Osteoporosis-Related Injuries Rising Long-Term
Osteoporosis-Related Injuries Rising Long-Term | Stavros Manolagas, UAMS, Federal Interagency Forum on Aging-Related Statistics, Teriparatide, Osteoporosis and Metabolic Bone Diseases Center, Agency for Healthcare Research and Quality

Dr. Stavros Manolagas is a leading UAMs reseracher

New Treatments Offer Hope

Hospitalizations involving an injury likely due to osteoporosis climbed 55 percent from 1995 to 2006, according to a report released in July by the U.S. Department of Health and Human Services' Agency for Healthcare Research and Quality.
 
But according to Stavros Manolagas, MD, PhD, a leading researcher at UAMS, progress is being made in the fight against the disease.
 
The AHRQ report found the number of injury-related hospitalizations rose abruptly from 55 hospitalizations per 100,000 Americans in 1995 to 64 the following year and continued on a steady ascent until 2005, when it hit 86. In 2006, it dropped slightly to 85.
 
More than 250,000 osteoporosis sufferers were admitted to hospitals as a result of injuries in 2006. According to the Arkansas Department of Health, statewide there were 8,691 such diagnoses in 2007. Pathological fractures and fractures of the hip, vertebrae, ribs and pelvis were the most frequently occurring injuries nationwide.
 
Not surprisingly, most injury-related hospitalizations involved elderly women. Females accounted for nearly 89 percent of the stays. Almost 90 percent involved patients 65 years and older, while 37 percent were 85 and older. The U.S. Preventive Services Task Force recommends routine screenings of women ages 65 and over, with women at greater risk for fractures recommended to begin the screenings at age 60.
 
According to Anne Elixhauser, AHRQ senior research scientist, the numbers were gathered from 40 statewide organizations, with the totals for the other states extrapolated from those findings. She said in a phone interview that AHRQ did not attempt to examine why the number of hospitalizations for osteoporosis-related injuries had increased so rapidly.
 
Manolagas offered a number of explanations. A Greek endocrinologist who wrote his dissertation on the effects of steroids on bone and osteoporosis in England in 1979, Manolagas has spent his career studying the disease. He came to UAMS 17 years ago to establish and direct the Osteoporosis and Metabolic Bone Diseases Center, a leading institution researching the disease.
 
Manolagas said that, naturally, an aging population is resulting in increased problems associated with osteoporosis, but he said there are other factors involved. More diagnoses are occurring because the healthcare industry and patients are simply more aware of osteoporosis, and physicians are becoming better at detecting it. Excessive medical use of steroids also increases the disease's incidence.
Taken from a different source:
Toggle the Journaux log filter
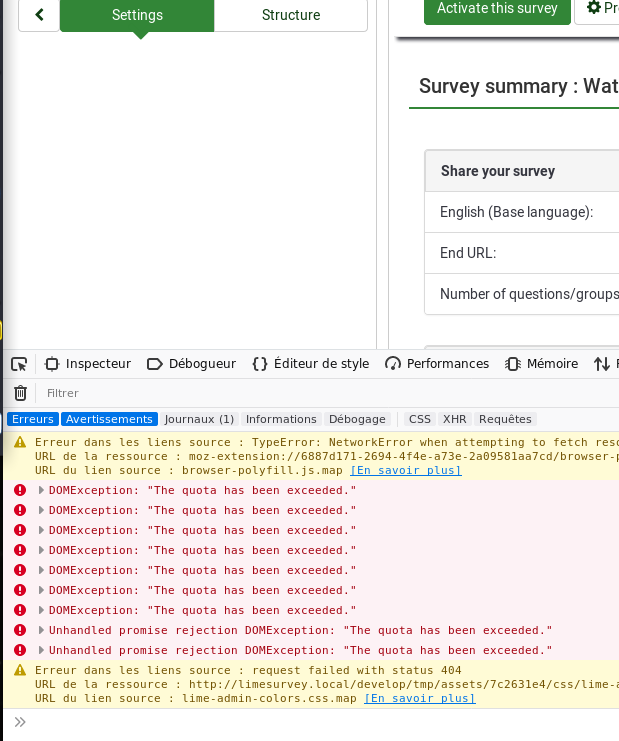619x741 pixels. click(x=199, y=419)
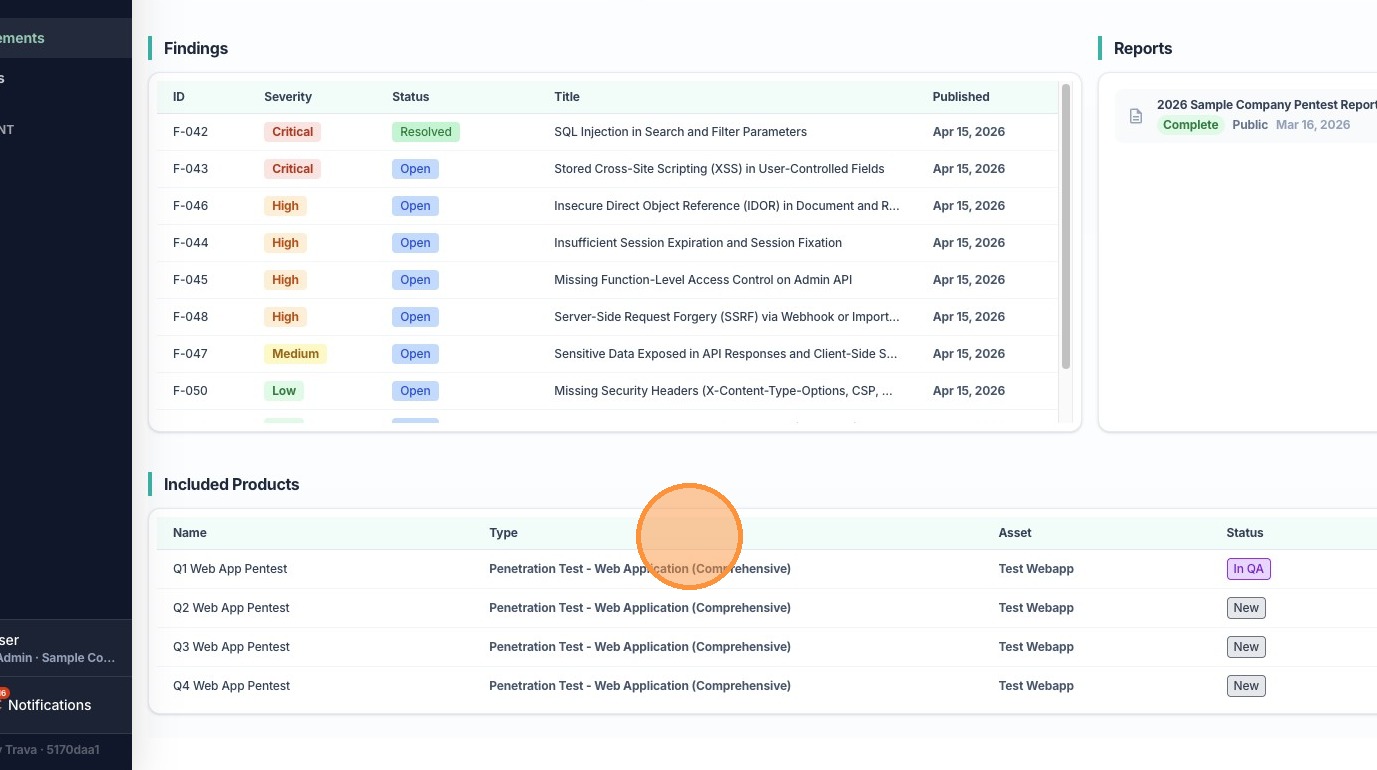Select the Stored Cross-Site Scripting finding title

719,169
Lifestyle changes are also contributing to the rise, including consumption of soda pops, which block the absorption of calcium. Meanwhile, he said more Americans are suffering from vitamin D deficiency because they are trying to avoid direct sunlight.
 
Finally, Manolagas said treatment protocols have been in a state of transition since once-popular hormone replacement therapies were found to cause cancer and heart disease. Drugs that came along in their place were effective but difficult for many women to tolerate.
 
But he said new treatment options are showing a lot of promise. He said drugs such as Reclast, which can be taken once a year through an infusion, are very effective. Moreover, he said vaccines taken once or twice a year after menopause are "around the corner" while anabolics such as Teriparatide will for the first time be able to rebuild bone.
 
"I think we have made remarkable advancements in the treatment of osteoporosis," he said. "From having nothing other than estrogen 20-25 years ago, we now have treatments as simple as a 15-minute infusion once a year. We have been applying these medications here at UAMS for a long, long time (with) very, very remarkable success."
 
Those treatments will become more important to society as the population, including Baby Boomers born between 1946 and 1964, continues to age. About 10 million Americans suffered from the disease in 2006, and the cost of treating hospitalizations due to injuries was $2.4 billion. According to the Federal Interagency Forum on Aging-Related Statistics, there were 37 million Americans age 65 and over that year – 12.5 percent of the population. By 2030, that number will double to 71.5 million, or 20 percent of the population.
 
Meanwhile, the number of Americans 85 and over, which has risen from a little more than 100,000 in 1903 to 5.3 million in 2006, is projected to reach nearly 21 million by 2050, according to the U.S. Census Bureau.